(HOST) Commentator Willem Lange used a recent period of recuperation to take up an old favorite recreation.
(LANGE) I’ve been doing crossword puzzles since I was a kid. I started out with the no-brainers in Boy’s Life (“Second Class Scouting test match limit” — Two) and went on to the local newspapers. Nothing regular, you understand. The urge comes and goes, like the urge for a favorite brand of sausage or beer. And I lacked the dedication that would have led to mastery of Expert status. I found the morning paper’s puzzle author preferable to the sadist whose puzzles appeared in the afternoon, so generally skipped the latter.

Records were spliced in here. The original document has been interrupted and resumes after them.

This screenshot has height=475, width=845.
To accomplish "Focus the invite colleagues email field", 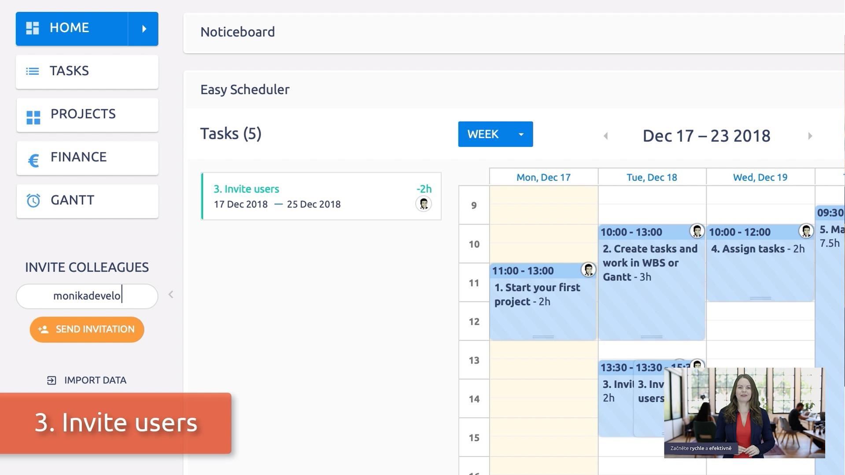I will pyautogui.click(x=87, y=296).

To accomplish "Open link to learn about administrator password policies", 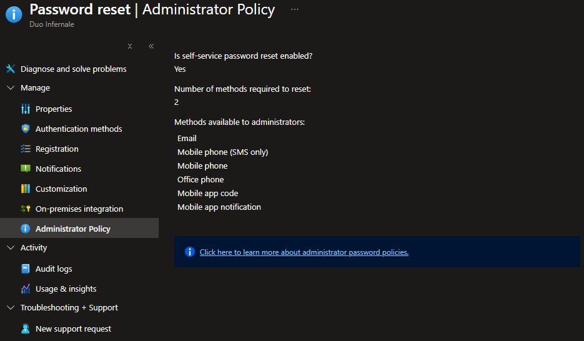I will click(304, 252).
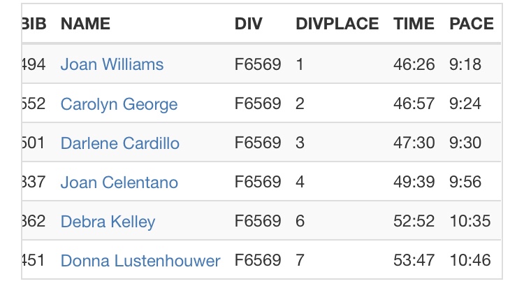Open Carolyn George's result link
The image size is (524, 293).
click(119, 104)
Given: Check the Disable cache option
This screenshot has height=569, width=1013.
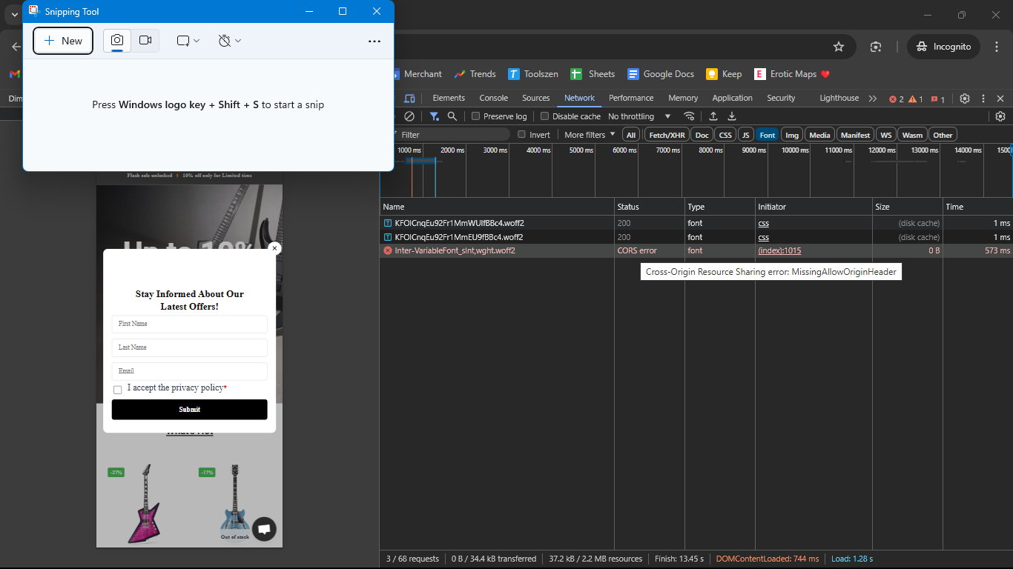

Friends send me books of puzzles if I’m going to be laid up for a bit. My older daughter once sent me a New York Times crossword puzzle that folded out to six feet long. It was a beauty! Last winter, as I faced a couple of housebound months, Mother brought me a book of puzzles. New York Times again – so-called “favorites.” I knew what that meant. The people who vote for these favorites are the characters you see on the subway, zooming through the Times puzzle in ink, ignoring the Down crosswords, and holding up their work so you can’t help but notice what they’re doing. I wish them bad cess. (That’s the answer to the clue, “Unfair Irish tax.)
Not that I’ve never done that sort of thing myself — but never with the Times. What I do is, if I’m on, say, an American Airlines flight with a change in Atlanta, I tackle the in-flight magazine puzzle on the first flight. Those puzzles are full of stupid clues like “Fleming hero” “Model Macpherson.” I complete it, freely referring to the answers in the back if I have to. Than on the second flight, I pull the magazine from the seatback rack and whiz through it in pen, while my deeply impressed seatmate is no doubt thinking, “Wow! What a guy!” (or possibly, “Oh, man! What a jerk!”)

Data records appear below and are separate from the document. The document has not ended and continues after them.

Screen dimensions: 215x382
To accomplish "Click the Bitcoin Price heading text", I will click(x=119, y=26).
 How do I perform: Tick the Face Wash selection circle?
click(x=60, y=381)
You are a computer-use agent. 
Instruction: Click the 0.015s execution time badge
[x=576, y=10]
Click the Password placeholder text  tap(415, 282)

This past winter Mother, visiting me in the hospital, brought me a book, titled “Over 325 Puzzles!” There were all kinds of brainteasers: tests of logic, acrostics, puzzles with the vowels missing, cryptograms; and they ranged from “Easy” to “Expert.”

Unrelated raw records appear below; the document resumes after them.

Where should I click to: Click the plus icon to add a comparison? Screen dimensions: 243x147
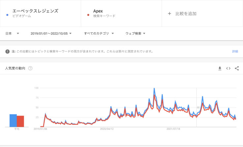coord(169,14)
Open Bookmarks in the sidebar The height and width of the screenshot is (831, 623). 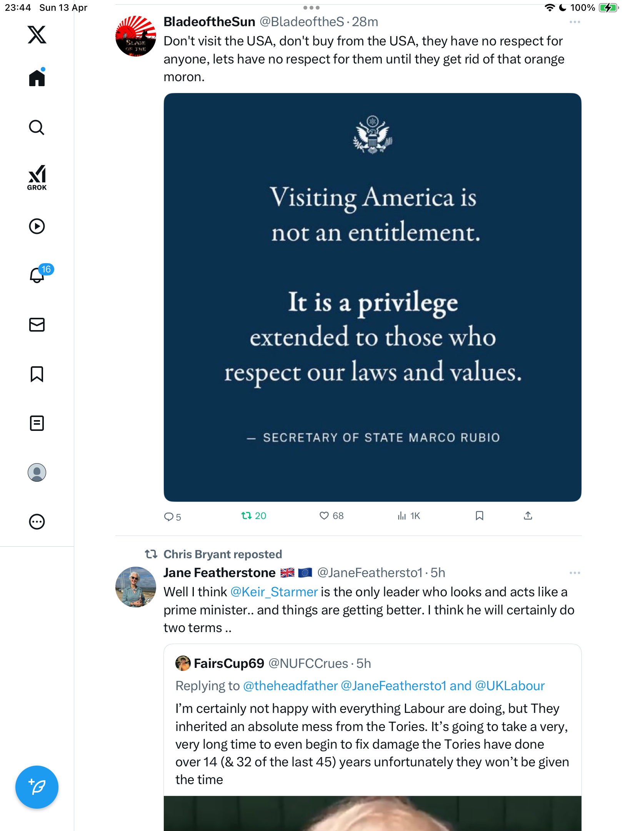37,374
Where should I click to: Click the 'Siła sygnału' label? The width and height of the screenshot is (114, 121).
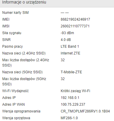tap(12, 33)
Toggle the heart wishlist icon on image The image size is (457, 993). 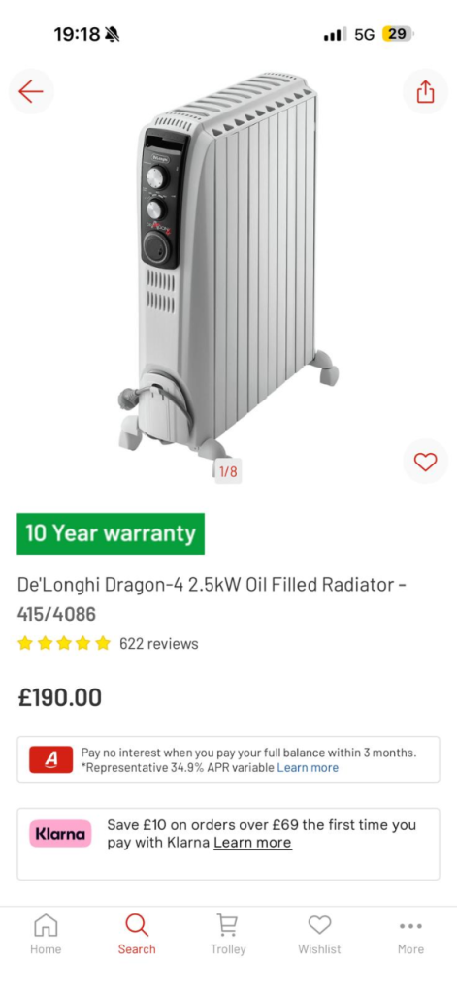pos(425,462)
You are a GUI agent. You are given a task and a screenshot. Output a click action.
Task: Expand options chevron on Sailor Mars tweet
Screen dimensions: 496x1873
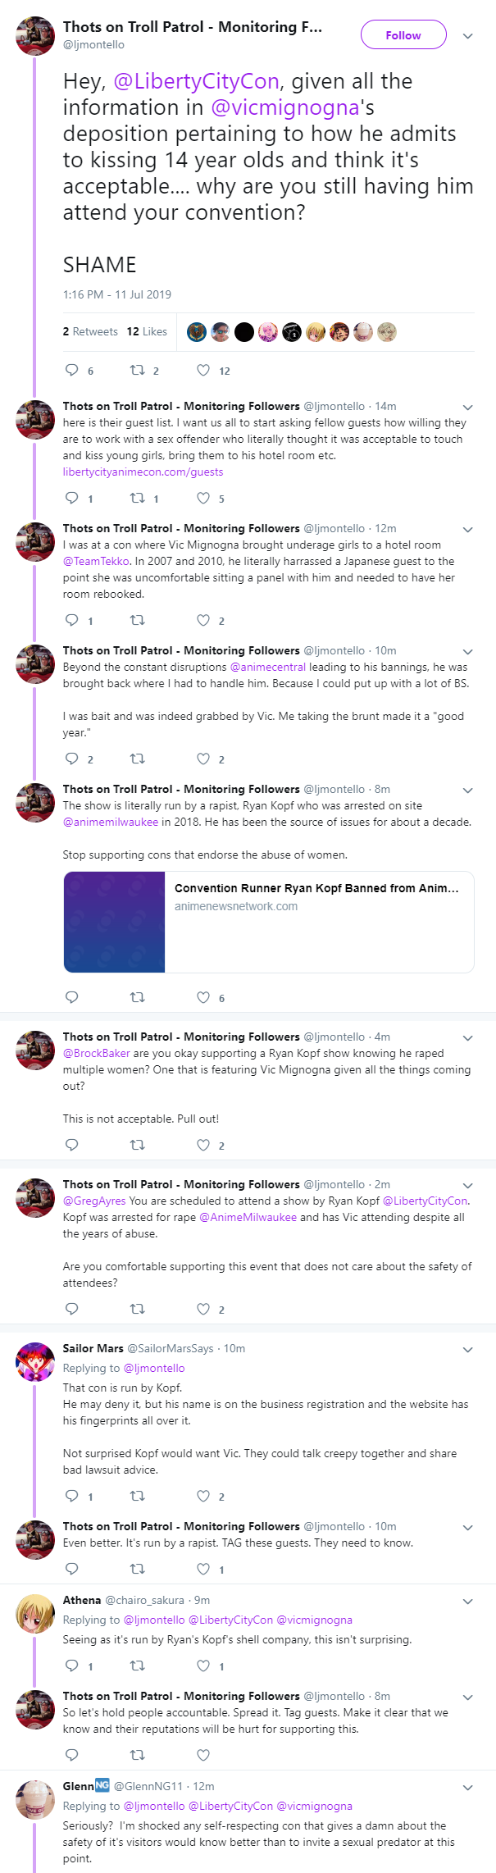point(467,1350)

Now my long-standing principle is never mix single malt with anything but water. So I stuck with the straight crosswords. Started on “Medium” and moved up the ladder. I discovered that affinity with the author of a puzzle has as much to do with success as quick wits, thesaurean gifts, or vast vocabulary. I also discovered what’s probably a new revelation — the Oxycodone they gave me caused wooziness, as advertised; my typing became the literary equivalent of the photograph of the web woven by a spider on cannabis. But it was great for doing tough crosswords. Stumped, I lay there pondering, and drifted often into sleep. Waking some time later, I was still holding the pencil, but had the answer in my head. And an almost overwhelming urge to get out my guitar and play some heavy metal.
This is Willem Lange up in Orford, New Hampshire, and I gotta get back to work: labor, travail, occupation, profession.